I’ve seen more wineries in the last week than in all of the previous weeks I’ve been in Walla Walla. It wasn’t a lack of interest in drinking wine, really, so much as a lack of interest in standing around feeling like a fraud who knows nothing about wine. And I’m pretty sure that I know more than nothing about it—I know some of the vintages out there, I know which are my favorites, like Malbec and Pinot Noir, and which I can’t even pretend to drink, like Riesling. I even know I like California styled Pinots better than French style ones, but my intermediate knowledge pretty much ends there. For living in a winery town, I’m betting I fall in the bottom third of the resident population, somewhere above Bud Light with Lime drinker, but well, well below somineler. I’m a second or third floor tenant in the wine-consuming office tower.
So it was with a jaundiced eye—get it, cirrhosis of the liver after drinking too much—that I traipsed out to a few wineries with our friend Jody, of the beer boot fame. When I say a “few,” I mean 12. One dozen wineries in one week. There was no, unfortunately for us, baker’s dozen “bonus” winery. I suppose we could have gone to more, but Jody’s wine shipper boxes had filled up and she became loathe to entertain the notion of buying a quarter of 100 bottles. Twenty-four bottles she was fine with, but twenty-five was just right out, apparently. I appreciate a woman with good boundaries.
The wine buying experience, for me at least, is a strange combination of luxury and annoyance, pleasure and pretension. I can’t think of anything else that comes close, except playing a round of golf after vying for a decent tee time. At least I think that experience is comparable, I’ve only done the latter once, when I was 15. My point is that while I like wine, I don’t necessarily like it standing next to strangers who are also there to taste wine and who are incontrovertibly better at getting the wine pourer’s attention than I am. So I wind up standing around with an empty glass, obviously not looking Seattleish enough to convince the staff that I’m ready to buy a case of their best red table wine. This leaves me wanting for something to distract me, like pretending to see the Winery Dogs of Walla Walla book for the first time ever, or clearing out my glass with the perfect tiny dab of water.
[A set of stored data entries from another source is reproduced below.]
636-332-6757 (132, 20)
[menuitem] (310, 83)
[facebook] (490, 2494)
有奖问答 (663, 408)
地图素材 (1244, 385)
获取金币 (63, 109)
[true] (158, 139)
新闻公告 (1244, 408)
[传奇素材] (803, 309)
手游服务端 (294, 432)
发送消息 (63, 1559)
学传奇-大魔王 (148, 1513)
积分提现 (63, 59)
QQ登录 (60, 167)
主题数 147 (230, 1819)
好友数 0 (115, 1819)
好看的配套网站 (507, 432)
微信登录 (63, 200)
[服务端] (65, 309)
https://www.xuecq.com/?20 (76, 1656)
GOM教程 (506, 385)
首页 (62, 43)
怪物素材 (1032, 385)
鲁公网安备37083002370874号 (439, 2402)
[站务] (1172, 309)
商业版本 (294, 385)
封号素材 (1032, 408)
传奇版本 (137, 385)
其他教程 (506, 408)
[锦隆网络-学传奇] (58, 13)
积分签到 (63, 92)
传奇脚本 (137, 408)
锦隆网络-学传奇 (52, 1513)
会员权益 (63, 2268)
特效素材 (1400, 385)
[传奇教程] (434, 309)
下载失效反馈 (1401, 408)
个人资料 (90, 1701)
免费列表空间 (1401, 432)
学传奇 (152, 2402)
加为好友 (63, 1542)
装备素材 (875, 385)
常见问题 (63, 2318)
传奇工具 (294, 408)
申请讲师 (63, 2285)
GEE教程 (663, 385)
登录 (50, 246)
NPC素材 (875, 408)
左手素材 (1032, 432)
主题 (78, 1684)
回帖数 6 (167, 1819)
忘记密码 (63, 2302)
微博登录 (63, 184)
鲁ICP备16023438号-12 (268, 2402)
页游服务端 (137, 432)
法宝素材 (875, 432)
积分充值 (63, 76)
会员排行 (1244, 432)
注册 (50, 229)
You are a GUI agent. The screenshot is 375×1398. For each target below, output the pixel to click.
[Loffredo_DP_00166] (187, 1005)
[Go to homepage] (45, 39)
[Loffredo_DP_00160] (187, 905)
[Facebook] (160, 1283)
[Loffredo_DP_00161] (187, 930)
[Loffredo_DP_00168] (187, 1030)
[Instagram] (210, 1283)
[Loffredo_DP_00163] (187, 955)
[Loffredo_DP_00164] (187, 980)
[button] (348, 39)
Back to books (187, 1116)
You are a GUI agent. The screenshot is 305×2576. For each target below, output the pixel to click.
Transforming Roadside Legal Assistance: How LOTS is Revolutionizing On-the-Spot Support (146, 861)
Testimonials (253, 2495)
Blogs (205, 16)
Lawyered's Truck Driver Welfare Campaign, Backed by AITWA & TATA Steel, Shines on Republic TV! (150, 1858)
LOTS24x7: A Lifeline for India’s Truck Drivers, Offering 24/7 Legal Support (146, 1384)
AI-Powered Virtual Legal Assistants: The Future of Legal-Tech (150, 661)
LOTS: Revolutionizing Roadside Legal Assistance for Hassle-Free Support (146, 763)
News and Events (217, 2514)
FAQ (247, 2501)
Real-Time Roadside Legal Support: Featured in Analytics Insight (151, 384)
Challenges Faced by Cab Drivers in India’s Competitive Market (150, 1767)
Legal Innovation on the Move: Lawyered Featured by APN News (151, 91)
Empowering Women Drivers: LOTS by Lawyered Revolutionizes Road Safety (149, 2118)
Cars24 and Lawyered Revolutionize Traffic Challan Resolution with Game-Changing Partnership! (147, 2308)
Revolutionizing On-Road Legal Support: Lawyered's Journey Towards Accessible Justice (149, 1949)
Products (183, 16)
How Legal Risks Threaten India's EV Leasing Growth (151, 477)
It reminds me a wee bit of high school in that jockeying for position to be cool enough way, that complete concern about one’s image that is really about insecurity and being frightened the wrong person will notice one’s lack of coolness. Because then it will be broadcast to all of one’s peers, and then one is simply Done For. I keep waiting for the moment when the Porsche-driving older guy with his rather young friends will turn to me and laugh in my face. It hasn’t happened yet, but I think I’ve dodged a bullet or two.
One winery on the Oregon side of the Walla Walla Valley line absolutely ignored Susanne and me several months ago, starting from one iota after they realized that we were locals. It was the snub at the dance; I could see the other patrons laughing it up, throwing their heads back, tiny tastes of wine rattling in their glasses, calling in orders for two and three cases, while I stood at the bar on the other side of the room, wondering how to make the quietest exit. As revenge, I tell people not to bother going to Zerba winery.
Walking through the wine industry with Jody, however, I had the best strategy. The girl can talk some wine. With her as the main distraction, we didn’t have any trouble making it through the flights of bottles. They could smell the money on her; it smoldered in her pocket and wafted to their wine-selling noses. Everywhere we went—L’Ecole and Cougar Crest, K, Spring Valley, Trust, I mean everywhere—she marched right in and started asking questions, started tasting, started exclaiming. There was no shrinking to this flower, and they ate it up.
I witnessed a number of excited exchanges and disagreements about wine. Whether there was a cherry on the finish, whether this beat the 2007 Dom. du Vieux Telegraphe Chateauneuf-du-Pape (note: it did not. Very little beats the 2007 Dom. du Vieux Telegraphe Chateauneuf-du-Pape, according to Jody). These were conversations 40 feet over my head. But who cared, I was getting pours! I tasted and spit, savoring when I could and moving on quickly when the wine didn’t suit me. Jody would become more and more excitable over the course of the day, until we all noted that we could use a nap.
I realized that walking into a winery with insecurity was like mounting a stallion cloaked in one’s own sense of fear. Neither experience would go well from that point. I didn’t need to worry about my class status in the winery, nor what I was projecting, I just needed to engage with the staff and enjoy the experience.
This is why having visitors from out of town is a good thing. Jody was just keeping it real.